Exercise text
========

We Americans seem to have the idea that our great leaders have descended from heaven to be among us and guide us. It’s a comforting thought, and one that relives us of personal responsibility. And the readymade leader was not the case with Susan B. Anthony, Rosa Parks, Abraham Lincoln, Rev. Martin Luther King or Cesar Chavez, whose birthday we commemorate on March 31.
The problem with this narrative is that it absolves us of our duty as citizens to help mold and encourage the current and future leaders of our society. None of our great leaders suddenly appeared on the scene. They emerged because their families, friends, teachers, neighbors – and even foes – helped make them who they became.
Cesar Chavez is a good example. After returning from the Navy, he would spend Saturdays with his friends, drinking beer and tinkering with their cars – nothing unusual. But every Saturday, a veteran community organizer named Fred Ross, who recognized César’s potential, would drop by and say “César, you can do better.” One Saturday, César said “like what?” and the rest is history.
Ross’ invitations, of course, did not happen in a vacuum. It played off the background of César’s parents and religious upbringing. His friends, notably Dolores Huerta, later helped push him along.
César, who was born in 1927 and died in 1993, became one of the nation’s preeminent farm labor organizers and Mexican American leaders. He dedicated his life to improving the wages and working conditions of one of the country’s poorest and most exploited groups of workers, a large share of whom were in Texas.
Not only did César lead the historic non-violent movement for farm worker rights, but he also motivated thousands of others to commit themselves to social, economic, and environmental justice. And he helped inspire Hispanic community leaders to throw off the shackles of discrimination.
César led the first successful farm workers union in U.S. history and won the first industry-wide labor contracts in American agriculture. The United Farm Workers helped achieve dignity, respect, fair wages, medical coverage, pension benefits, and humane working conditions for hundreds of thousands of farm laborers.

========

Data excerpts:
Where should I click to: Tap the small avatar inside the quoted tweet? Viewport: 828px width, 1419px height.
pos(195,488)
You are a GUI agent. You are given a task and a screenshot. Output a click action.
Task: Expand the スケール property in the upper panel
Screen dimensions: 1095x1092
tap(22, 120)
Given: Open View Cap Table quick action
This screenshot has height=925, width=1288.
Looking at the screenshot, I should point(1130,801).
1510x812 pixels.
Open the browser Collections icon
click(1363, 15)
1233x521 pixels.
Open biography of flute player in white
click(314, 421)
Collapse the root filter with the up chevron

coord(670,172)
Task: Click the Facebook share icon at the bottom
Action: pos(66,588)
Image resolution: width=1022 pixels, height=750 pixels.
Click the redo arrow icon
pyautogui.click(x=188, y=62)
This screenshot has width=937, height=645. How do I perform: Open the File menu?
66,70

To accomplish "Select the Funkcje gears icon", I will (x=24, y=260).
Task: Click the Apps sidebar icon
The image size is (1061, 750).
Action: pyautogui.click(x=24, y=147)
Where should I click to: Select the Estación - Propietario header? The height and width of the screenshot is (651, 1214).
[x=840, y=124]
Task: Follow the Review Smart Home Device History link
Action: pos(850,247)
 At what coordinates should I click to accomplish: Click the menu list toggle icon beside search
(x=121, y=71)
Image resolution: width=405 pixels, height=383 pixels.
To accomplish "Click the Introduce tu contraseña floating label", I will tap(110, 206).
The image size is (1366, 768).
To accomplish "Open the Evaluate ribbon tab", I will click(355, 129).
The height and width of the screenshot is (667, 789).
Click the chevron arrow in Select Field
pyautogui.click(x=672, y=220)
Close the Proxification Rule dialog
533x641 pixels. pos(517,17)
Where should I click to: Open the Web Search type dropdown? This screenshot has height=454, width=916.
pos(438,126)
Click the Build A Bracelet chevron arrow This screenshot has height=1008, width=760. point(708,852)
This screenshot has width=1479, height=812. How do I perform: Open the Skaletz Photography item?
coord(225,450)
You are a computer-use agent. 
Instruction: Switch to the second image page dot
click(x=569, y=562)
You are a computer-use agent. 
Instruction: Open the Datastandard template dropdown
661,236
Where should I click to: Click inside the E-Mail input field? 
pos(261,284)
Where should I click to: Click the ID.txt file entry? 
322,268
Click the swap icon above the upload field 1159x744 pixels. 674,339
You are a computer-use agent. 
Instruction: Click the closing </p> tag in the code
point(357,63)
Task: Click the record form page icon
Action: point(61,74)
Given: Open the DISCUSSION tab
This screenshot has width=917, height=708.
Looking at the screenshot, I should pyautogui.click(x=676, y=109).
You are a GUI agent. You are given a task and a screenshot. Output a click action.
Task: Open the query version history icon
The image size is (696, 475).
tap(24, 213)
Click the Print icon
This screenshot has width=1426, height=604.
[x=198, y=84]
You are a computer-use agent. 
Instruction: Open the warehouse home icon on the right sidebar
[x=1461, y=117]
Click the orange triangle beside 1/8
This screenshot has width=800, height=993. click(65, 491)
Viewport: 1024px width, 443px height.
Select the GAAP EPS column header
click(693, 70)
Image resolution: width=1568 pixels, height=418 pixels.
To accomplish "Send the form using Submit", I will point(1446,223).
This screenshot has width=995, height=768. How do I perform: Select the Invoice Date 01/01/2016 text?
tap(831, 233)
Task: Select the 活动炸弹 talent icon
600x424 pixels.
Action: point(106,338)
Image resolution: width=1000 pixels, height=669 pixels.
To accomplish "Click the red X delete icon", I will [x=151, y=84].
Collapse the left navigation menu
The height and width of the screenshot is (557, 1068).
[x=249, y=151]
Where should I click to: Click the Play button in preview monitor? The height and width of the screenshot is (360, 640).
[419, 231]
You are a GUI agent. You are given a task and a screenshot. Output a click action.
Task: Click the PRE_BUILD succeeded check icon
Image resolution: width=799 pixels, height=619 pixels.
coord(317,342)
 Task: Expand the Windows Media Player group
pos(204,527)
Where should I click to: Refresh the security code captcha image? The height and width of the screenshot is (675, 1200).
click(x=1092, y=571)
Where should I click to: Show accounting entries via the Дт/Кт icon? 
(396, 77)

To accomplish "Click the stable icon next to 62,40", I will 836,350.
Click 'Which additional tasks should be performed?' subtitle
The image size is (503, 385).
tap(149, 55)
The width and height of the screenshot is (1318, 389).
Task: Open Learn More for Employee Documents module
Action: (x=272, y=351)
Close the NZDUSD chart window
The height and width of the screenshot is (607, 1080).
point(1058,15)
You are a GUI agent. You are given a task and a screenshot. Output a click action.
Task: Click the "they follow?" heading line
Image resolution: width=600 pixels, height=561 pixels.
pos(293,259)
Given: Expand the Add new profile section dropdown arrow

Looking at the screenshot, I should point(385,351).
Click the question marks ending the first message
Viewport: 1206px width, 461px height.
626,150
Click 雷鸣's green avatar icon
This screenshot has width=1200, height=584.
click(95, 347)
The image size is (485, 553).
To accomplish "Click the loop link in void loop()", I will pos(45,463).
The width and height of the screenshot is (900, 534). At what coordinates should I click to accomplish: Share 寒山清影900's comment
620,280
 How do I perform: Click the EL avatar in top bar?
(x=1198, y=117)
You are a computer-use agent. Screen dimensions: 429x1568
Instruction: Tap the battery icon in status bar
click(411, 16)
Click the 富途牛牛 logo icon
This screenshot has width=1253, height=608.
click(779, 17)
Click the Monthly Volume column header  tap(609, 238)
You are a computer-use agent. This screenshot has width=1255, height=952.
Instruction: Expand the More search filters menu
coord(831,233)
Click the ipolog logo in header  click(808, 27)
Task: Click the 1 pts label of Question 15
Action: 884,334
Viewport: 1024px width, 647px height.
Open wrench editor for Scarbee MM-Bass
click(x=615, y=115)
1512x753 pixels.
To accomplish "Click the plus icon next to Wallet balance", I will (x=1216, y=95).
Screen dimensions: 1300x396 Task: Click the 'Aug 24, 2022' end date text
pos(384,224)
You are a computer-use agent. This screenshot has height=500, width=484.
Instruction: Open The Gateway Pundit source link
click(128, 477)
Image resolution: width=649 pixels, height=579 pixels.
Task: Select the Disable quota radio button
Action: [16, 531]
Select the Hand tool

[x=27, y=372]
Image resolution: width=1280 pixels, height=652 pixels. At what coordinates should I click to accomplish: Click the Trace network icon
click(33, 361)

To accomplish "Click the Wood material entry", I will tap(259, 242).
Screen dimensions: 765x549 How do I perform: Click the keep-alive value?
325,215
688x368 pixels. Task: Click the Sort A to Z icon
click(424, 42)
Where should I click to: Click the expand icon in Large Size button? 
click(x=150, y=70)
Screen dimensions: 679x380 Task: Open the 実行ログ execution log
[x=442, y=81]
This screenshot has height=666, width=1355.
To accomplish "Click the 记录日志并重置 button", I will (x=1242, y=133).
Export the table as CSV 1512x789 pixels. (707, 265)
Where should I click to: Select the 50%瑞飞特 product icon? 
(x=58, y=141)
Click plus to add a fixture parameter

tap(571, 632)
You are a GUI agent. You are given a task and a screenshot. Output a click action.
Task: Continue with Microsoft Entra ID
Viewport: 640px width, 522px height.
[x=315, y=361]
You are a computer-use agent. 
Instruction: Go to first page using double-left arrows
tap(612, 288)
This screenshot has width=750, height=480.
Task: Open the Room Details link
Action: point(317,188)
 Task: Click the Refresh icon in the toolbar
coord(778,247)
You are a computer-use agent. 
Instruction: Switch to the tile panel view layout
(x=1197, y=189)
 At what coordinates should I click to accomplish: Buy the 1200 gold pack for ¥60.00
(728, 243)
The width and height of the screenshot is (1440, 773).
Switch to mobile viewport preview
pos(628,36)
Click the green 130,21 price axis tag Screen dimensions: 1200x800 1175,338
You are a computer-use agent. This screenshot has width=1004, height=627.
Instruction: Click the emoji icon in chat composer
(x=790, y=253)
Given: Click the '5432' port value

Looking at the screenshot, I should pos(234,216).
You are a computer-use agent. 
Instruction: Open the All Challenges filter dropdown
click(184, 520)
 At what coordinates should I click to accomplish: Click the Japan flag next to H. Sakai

========

Prompt A
In the text about César Chavez, who kept dropping by on Saturdays to tell him he could do better?
Prompt B
Please carry on the text about César Chavez, picking up after its final sentence.
You can leave the data excerpts aside; they play no part here.

Response box A
Fred Ross, a veteran community organizer.

Response box B
César’s influence on Texans extended far beyond the thousands of Texas farm laborers who worked as migrants in California. His efforts to open the doors of colleges and universities to the Hispanic community reached deep into Texas, and, in turn, opened doors to economic and political opportunity.
People felt the justice of his cause. More than 50,000 people from all walks of life marched in his funeral procession under the hot Delano, California sun.
César’s birthday should not be just a day on which we honor his life, but a day on which we tell his narrative and re-commit ourselves to helping those around us become leaders in the struggle to make our community and our country a better place for our children and grandchildren. Those to whom we reach out may be our kids, friends, the young person next door, students, or people we know through our work.
Whether that person becomes a future leader may depend on extending our hand to him or her, encouraging them, or perhaps just a frank person-to-person conversation. Our history will be defined by our own willingness to help shape the current generation and the one to come.
Harrington, the director of Texas Civil Rights Project, a nonprofit foundation, worked with César Chávez in Texas for 18 years.